*Source document*
■ ■ ■ ■ ■ ■ ■
Contact: Sara Buda Lionbridge Technologies, Inc. (781) 434-6190 sara.buda@lionbridge.com
LIONBRIDGE REPORTS RECORD FIRST QUARTER REVENUE OF $99.1 MILLION; DELIVERS GAAP EPS OF ($0.02)
Quarterly Revenue Growth and Strong Outlook for Q2 Indicates Increasing Client Demand for Globalization Outsourcing Services
WALTHAM, Mass. – May 08, 2006— Lionbridge Technologies, Inc. (Nasdaq: LIOX) today announced financial results for the quarter ended March 31, 2006. Financial and business highlights for the quarter include:
•
Revenue of $99.1 million, an increase of $60.3 million from revenue for the quarter ended March 31, 2005. Revenue in the standalone Lionbridge operations for the first quarter was $40.2 million. Total first quarter revenue excludes $4.6 million of revenue for certain customers that will be accounted for on a completed contract basis and recognized during 2006.
•
Gross margin of 34.6%, an increase of 170 bps from Q1 of the prior year. The gross margin in the standalone Lionbridge operation, which excludes former BGS operations, was 36.9% for the quarter, demonstrating the benefit of the Company’s new language management technology, which has been deployed within the Lionbridge operations. Lionbridge gross margin excludes depreciation and amortization.
•
GAAP net loss of $1.0 million, or ($0.02) per share based on 58.8 million weighted average common shares outstanding. GAAP net loss includes $767,000 of restructuring and integration costs related to the Company’s acquisition of BGS. GAAP net loss also includes $748,000 of stock-based compensation expense related to the adoption of FAS 123 R.
•
Record non-GAAP earnings before interest, taxes, depreciation and amortization (EBITDA) for the quarter of $5.9 million. EBITDA includes restructuring and integration expenses of $767,000 and includes $748,000 of stock-based compensation expense related to the adoption of FAS 123 R. This EBITDA presentation differs from the adjusted EBITDA presentation in prior press releases by including the expenses noted above. (See the section of this release entitled “Non-GAAP Financial Measures” and the attached table for discussion of EBITDA measure, and reconciliations of this measure, to the comparable GAAP measure).
•
During the quarter, the Company secured a three year, master services agreement with Microsoft. It also renewed several other large US and international customer contracts. Under these agreements, Lionbridge management estimates that the contract renewals should continue to generate strong revenue for the Company over the term of the agreements, based on Lionbridge’s continued excellence in value and delivery.
•
In April, Lionbridge announced Freeway 2.0™, a new, web-based language management platform for clients and translators. As the cornerstone of Lionbridge’s managed, software-as-a-service (SaaS) model, Freeway 2.0 combines Logoport®, the Company’s internet-architected translation memory technology with an advanced collaboration portal and workflow technology. This enables Lionbridge to automate many of the traditional localization tasks and enables clients to seamlessly connect their multilingual content systems and processes with Lionbridge to more efficiently manage their global language assets.
■ ■ ■ ■ ■ ■ ■
*Extracted information*
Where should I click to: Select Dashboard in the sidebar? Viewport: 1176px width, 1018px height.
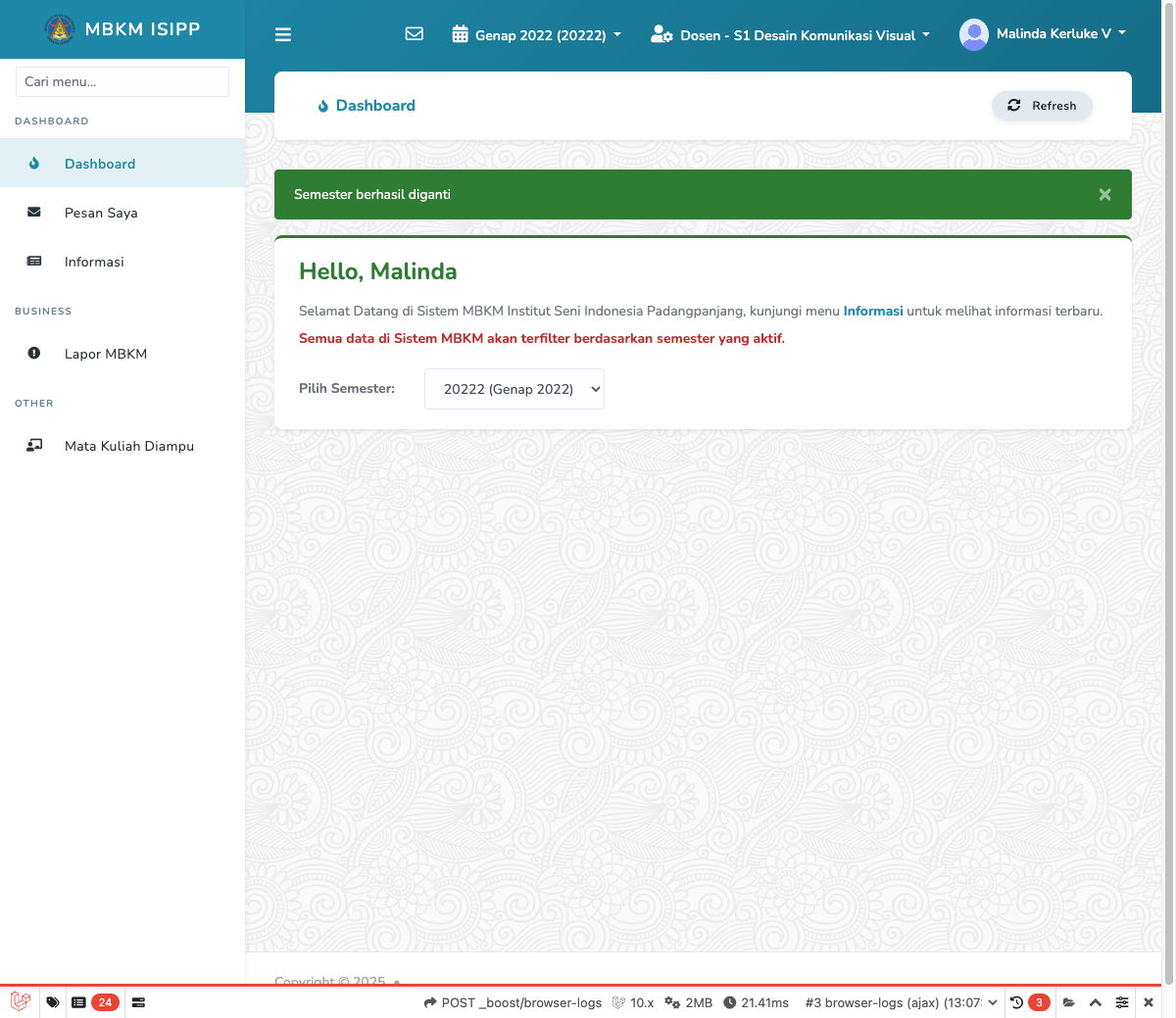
■ ■ ■ ■ ■ ■ ■
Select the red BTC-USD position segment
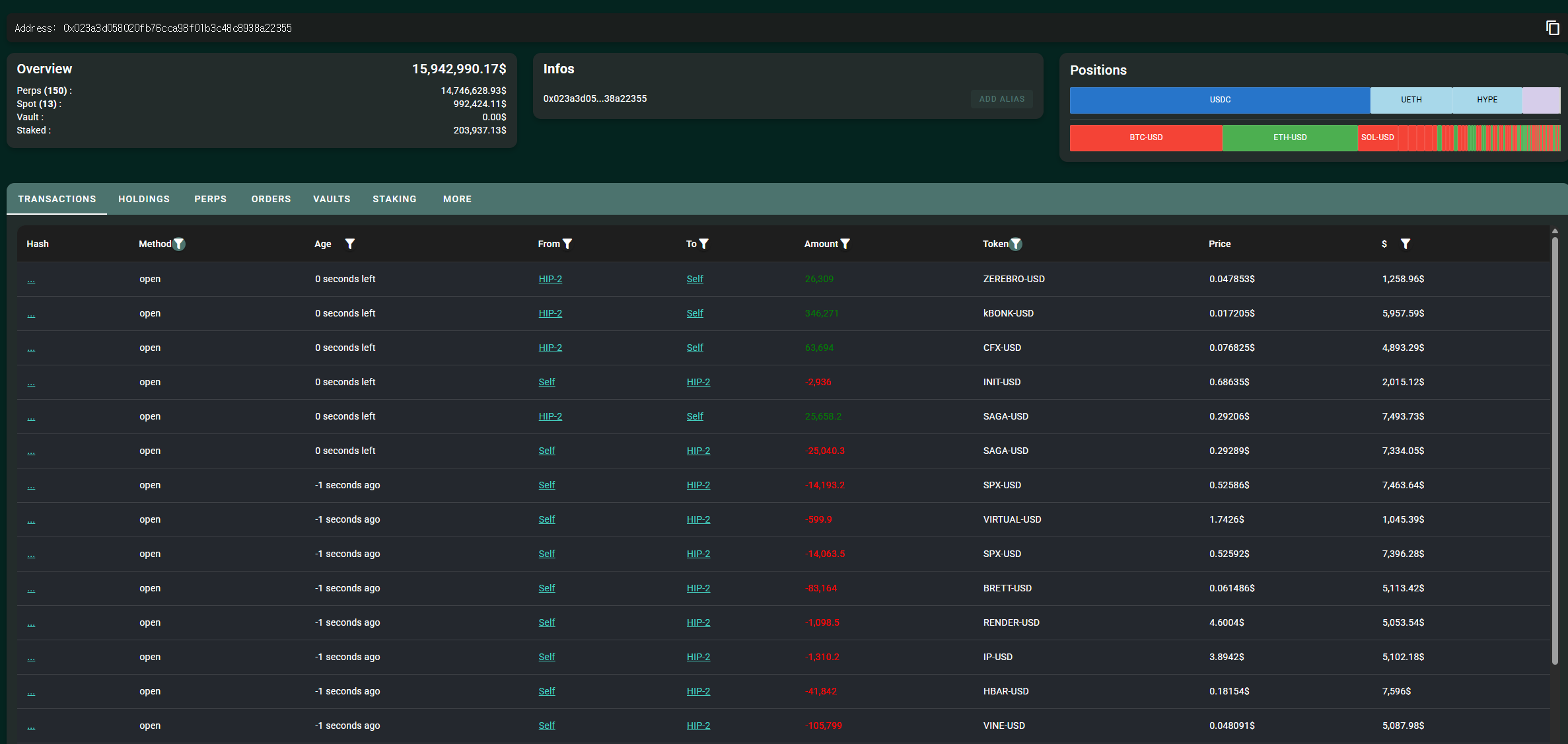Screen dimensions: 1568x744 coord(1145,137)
■ ■ ■ ■ ■ ■ ■
*Directions*
Reproduce the stretch of the Lionbridge earnings release from "Quarterly Revenue Growth" through "recognized during 2006.", keeping every word and mark as it appears.

*Complete output*
Quarterly Revenue Growth and Strong Outlook for Q2 Indicates Increasing Client Demand for Globalization Outsourcing Services
WALTHAM, Mass. – May 08, 2006— Lionbridge Technologies, Inc. (Nasdaq: LIOX) today announced financial results for the quarter ended March 31, 2006. Financial and business highlights for the quarter include:
•
Revenue of $99.1 million, an increase of $60.3 million from revenue for the quarter ended March 31, 2005. Revenue in the standalone Lionbridge operations for the first quarter was $40.2 million. Total first quarter revenue excludes $4.6 million of revenue for certain customers that will be accounted for on a completed contract basis and recognized during 2006.